Donnelly rolled his eyes. Plotting out the worst-case scenario was usually Brandt’s job. “I just hope I can be the person he needs—the person he wants to spend his life with.”
“I think he told you that when he accepted your proposal.”
“But I can’t give him what he could get if he were with a woman.”
Sandler shook his head. “You can’t give him love? Commitment? A best friend? Amazing sex? I just don’t see what he’d be missing by choosing you over any woman in the world. He’s lucky to have you.”
“I’m the lucky one. But he’s straight—how long will my luck hold? How can he really want to be with me?”
Sandler took a deep breath, and his voice was calm and even. “Gabriel, you need to listen to me. Ethan chose you. He chose you over everyone else in the world, regardless of gender. He didn’t just end up with you because you fit the general model of what he was looking for in life—he chose you because you make him happy. Honestly, I’d rather be with someone because they chose me, not because we look good on paper, or because our sexual orientations aligned perfectly. Everyone I’ve ever been with after Trevor has been out of convenience. We happened to be in town at the same time, or shared a cab and hit it off. We fit each other’s opportunity, and it lasted as long as a layover. Trevor, though—he chose me, and we discovered who we are together. Ethan’s with you because you awakened something in each other, something that only the two of you understand. You did that. You’re not a cancer—you’re a four-leaf clover, you’re a unicorn, you’re what he didn’t know he was looking for. But he found you, and he chose you. Take a deep breath and let that soak in. He’s with you only because he wants to be, not because y
ou are what he was programmed to find.”
Donnelly consulted the stars for a long moment, looking up into the depths of the universe. “There’s a part of me that knows you’re right—”
“Yes, yes I am,” Sandler added with a grin.
“But I’m coming to realize there will always be a part of me that’s going to worry about whether I’m the right person for him.”
Sandler sighed. “That’s life, buddy. We don’t get any iron-clad guarantees, and even marriage licenses aren’t carved in stone. But I’m convinced that knowing that is more than half the battle. He’s been honest with you that his sexuality doesn’t fit into a tidy little box. Don’t view that as a problem, view it as a blessing. No one’s sexuality is tidy, but almost no one is honest about it. Love him for all that he brings, and he will do the same. Because you are beautiful and amazing, and he knows he’s the lucky one.”

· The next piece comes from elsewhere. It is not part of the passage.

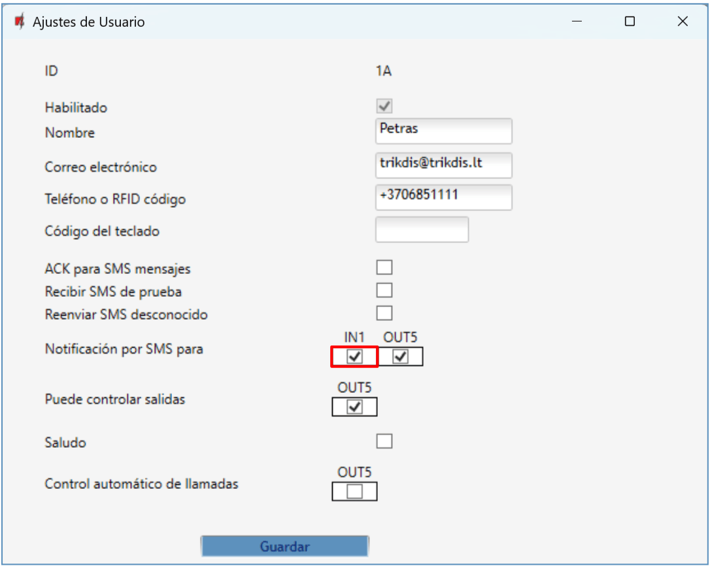
Task: Disable OUT5 for Puede controlar salidas
Action: [x=354, y=407]
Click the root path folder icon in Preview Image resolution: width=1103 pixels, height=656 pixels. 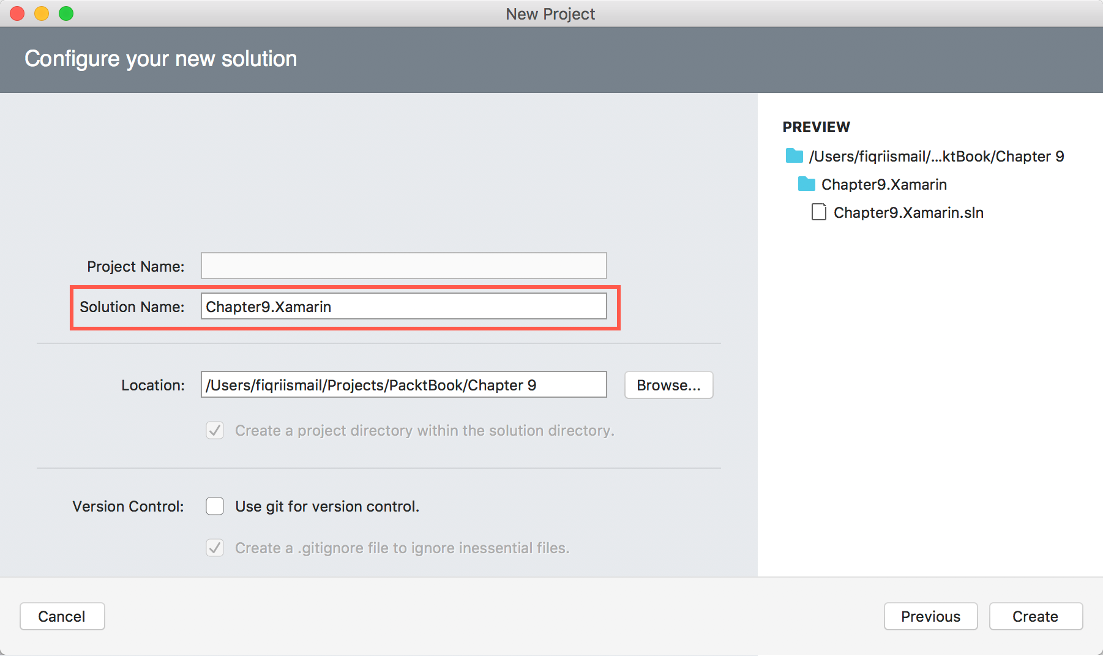coord(794,156)
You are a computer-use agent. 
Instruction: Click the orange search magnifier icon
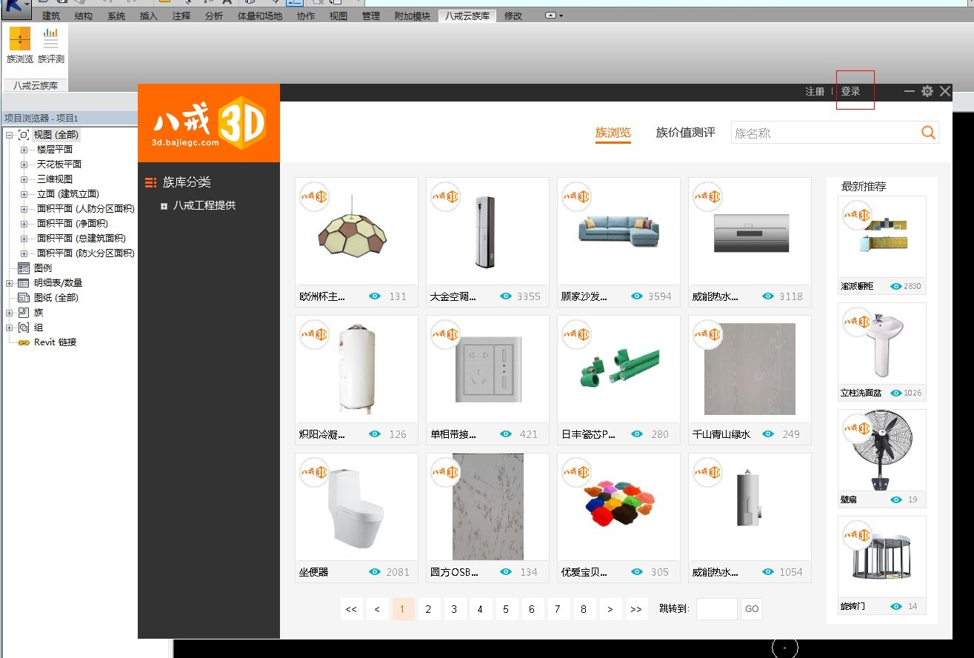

Donnelly smiled, embarrassed at the flattery but warmed by it as well. “Thanks,” he said softly. “Thanks for being here to coach me through my midnight doubts.” He stood and stretched. “I should get back to bed. Is Ankur coming over?”
“He should be here any minute.”
“You two have fun.”
“We almost always do,” Sandler replied with a wink.
“I THOUGHT we were over the whole ‘sleeping on the balcony’ thing,” Kerry said, crouching near Brandt and holding out a cup of coffee.
“If it makes any difference, I didn’t sleep much,” he replied.
She sat back on her heels and regarded him quizzically. “You, Ethan Brandt, are a puzzle. Your face to the world is the epitome of stoic masculinity, but dark complexities roil under the surface.”
“That’s far too Proustian a sentence for this hour of the morning.”
“Sorry. I dated a poet once who told me that I roiled. I’ve been waiting to use it on someone.”